LISTED RECORDS Start Marker

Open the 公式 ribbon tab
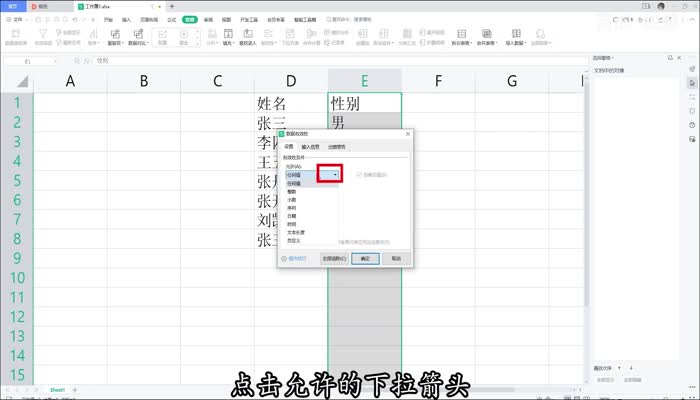This screenshot has height=400, width=700. (172, 19)
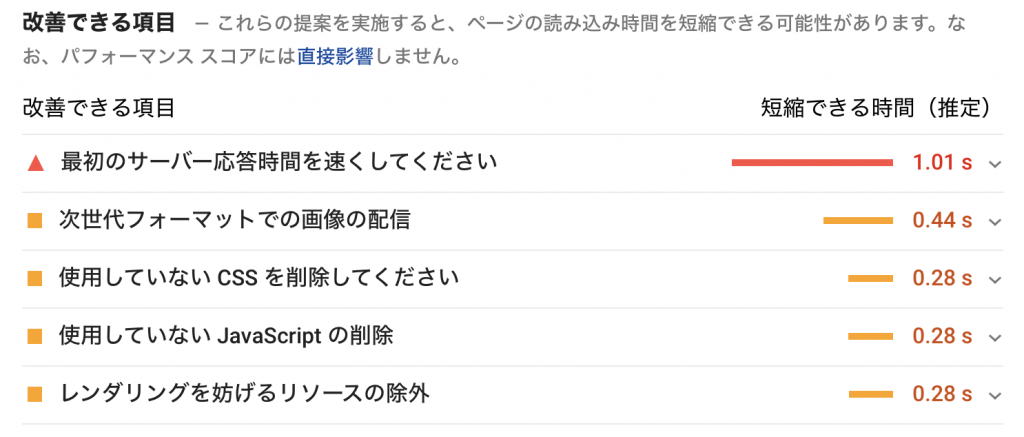The width and height of the screenshot is (1024, 437).
Task: Open 使用していない JavaScript の削除 audit
Action: click(226, 336)

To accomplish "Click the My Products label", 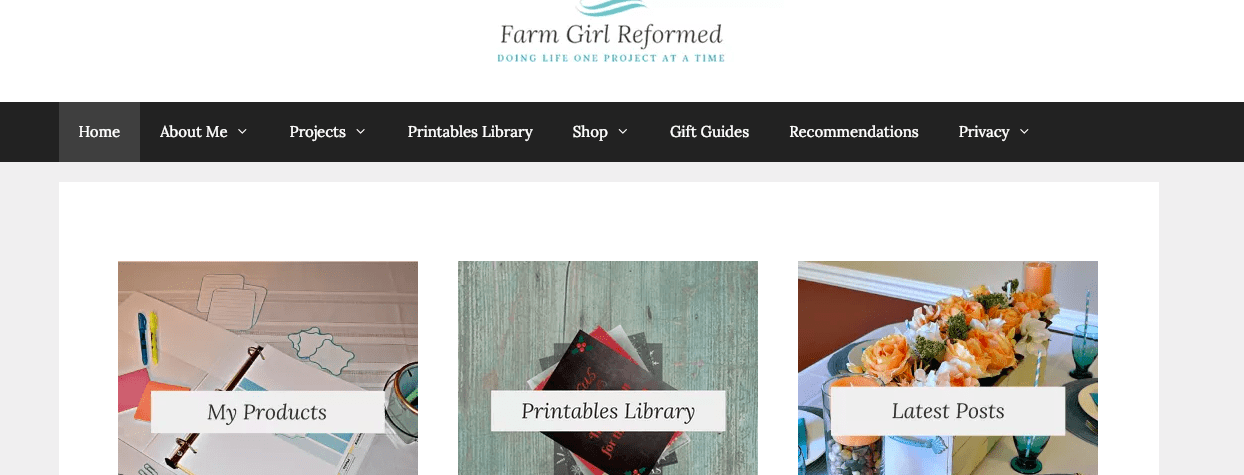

LISTED RECORDS End Marker

**AIM OF THE TASK**
Your copy should match the entries exactly, minus the pictures.

**OUTPUT**
Open the 公式 ribbon tab
This screenshot has height=400, width=700. (172, 19)
The width and height of the screenshot is (1024, 437).
Task: Open 使用していない JavaScript の削除 audit
Action: click(226, 336)

To accomplish "Click the My Products label", 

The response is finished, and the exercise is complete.